Cutting the new teeth.










With the teeth all cut, I need to make a stepped section on the hole so that the shoulder screw can bottom out but allow the wheel to rotate without the right amount of side and end shakes.










The original winding wheel has a brushed finish so I do the same on my crown wheel, then install it and see how they match up.










*Missing mainspring winding arbour.*

Selecting a piece of EN8 high carbon steel bar, I install it in the lathe and get started on the fabrication. With the start of the square section cut out, I place the filling rest in position so that I can cut the square which will mate with the winding wheel.










After a bit of work with a file and arkansas stone, the square is coming along.










A quick test fit of the winding wheel to see how well it mates.










More cutting with the hand graver and it's starting to take shape.










Just for size reference, these are all the various dimensions - note the measurements are in millimeters










Happy with my progress, I part the arbour off from the rod and carry out some polishing and refinishing of the details.



















For strength and durability the arbour must be hardened and tempered, here it is after hardening, that is water you see around it










And next it is tempered to a blue before final polish










Test fitting in the barrel and mainplate and barrel bridge




























One of the pallet stones was chipped and needed replacing.










The pallet was heated to soften the shellac holding the stones in place and allow it's removal, a new stone was installed.










A new stone requires careful precise fitment so that the escapement works properly.










End results, a fixed watch brought back to life.










Thanks for reading.


----------



## dobra (Aug 20, 2009)

A lot of precision work, but brought a quality watch back to life.

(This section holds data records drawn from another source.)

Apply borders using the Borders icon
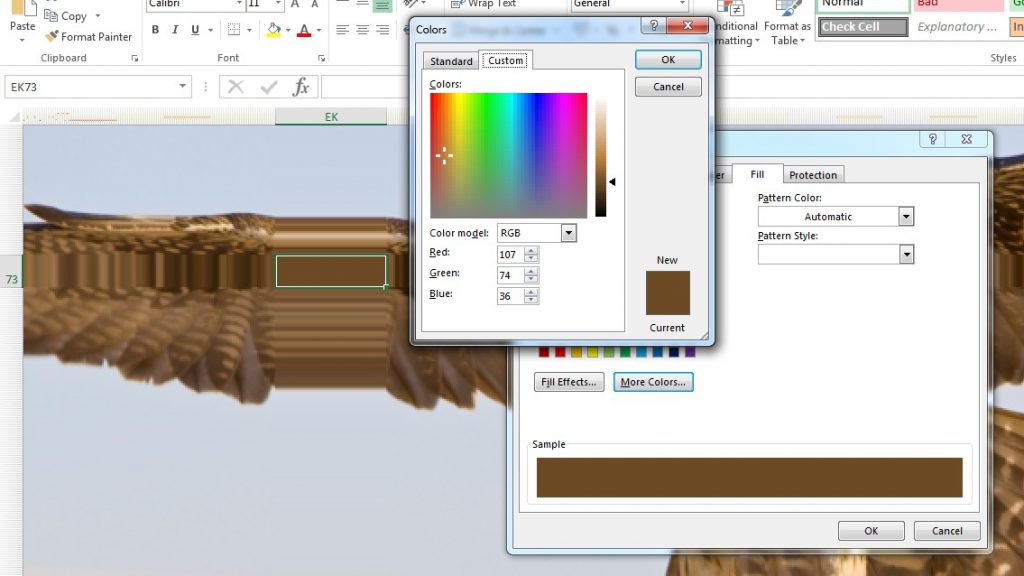1024x576 pixels. click(x=232, y=29)
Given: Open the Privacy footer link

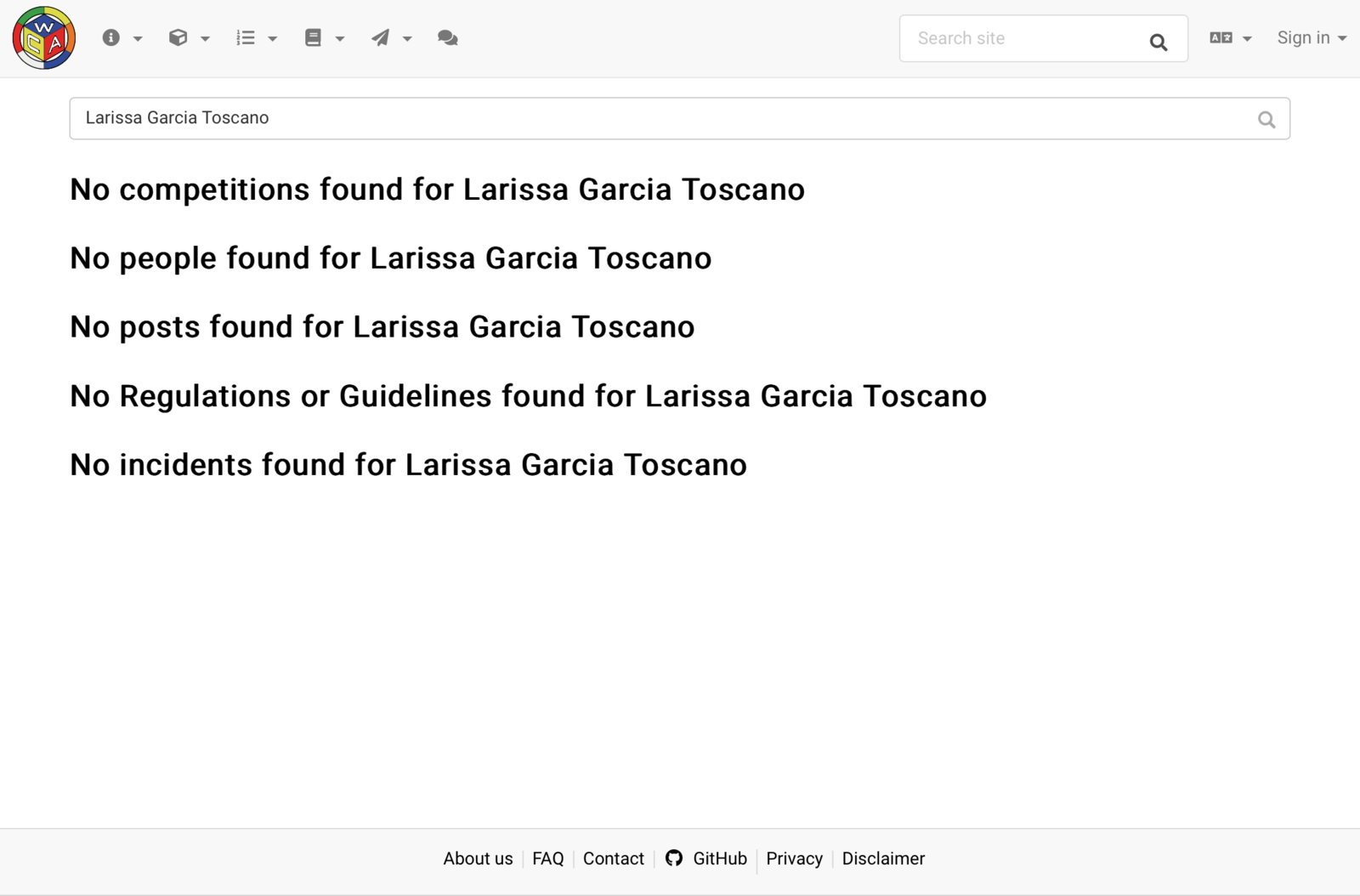Looking at the screenshot, I should 795,859.
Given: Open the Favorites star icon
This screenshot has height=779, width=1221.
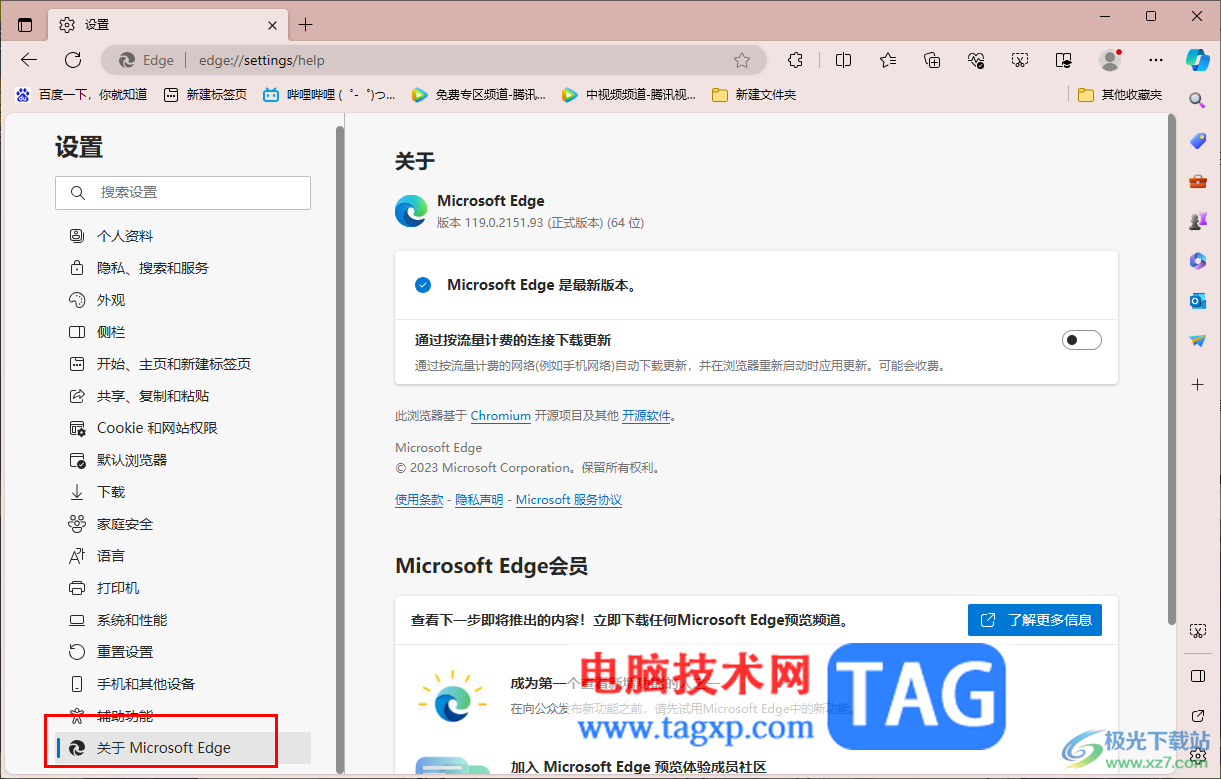Looking at the screenshot, I should [x=887, y=60].
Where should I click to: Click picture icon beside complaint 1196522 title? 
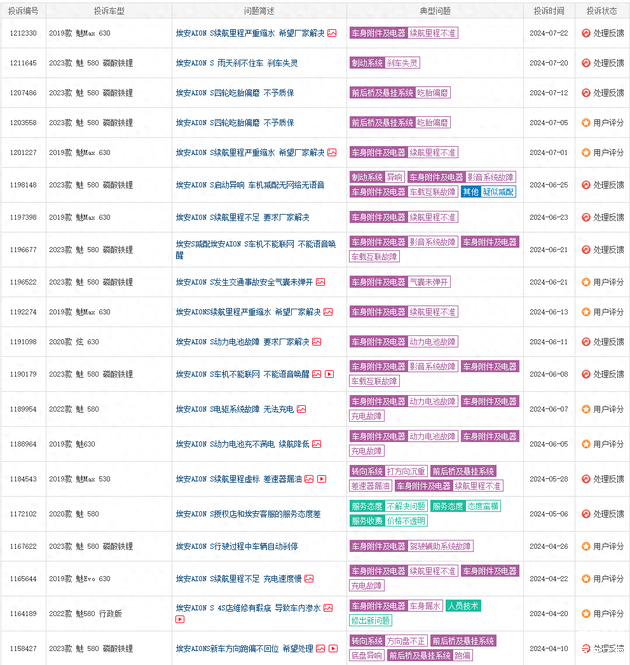321,282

Very instructive, thanks.

mike


----------



## gimli (Mar 24, 2016)

I now have a much lower self-esteem.


----------



## Karrusel (Aug 13, 2016)

Horlogerie said:


> This nice Tissot pocket watch arrived for servicing and repair. It looks good from the initial exterior inspection, but when I opened the caseback I noted that the mainspring arbour and the crown wheel were both missing.
> 
> 
> 
> ...


 I'm pleased to see you've included references like shellac coating in your post. :thumbsup:

Never really understood why folk 'balk' at watchmakers charges, I suspect it's because they don't have a full understanding of their training, experience, costs and skill!

People will readily part with exorbitant amounts of money to solicitors, estate agents, garages, etc, in some instances for very little work?

In part, the trade (profession) can thank that great Danishman Bahn Bonnikson, for the formation of The British Watch & Clockmakers Guild.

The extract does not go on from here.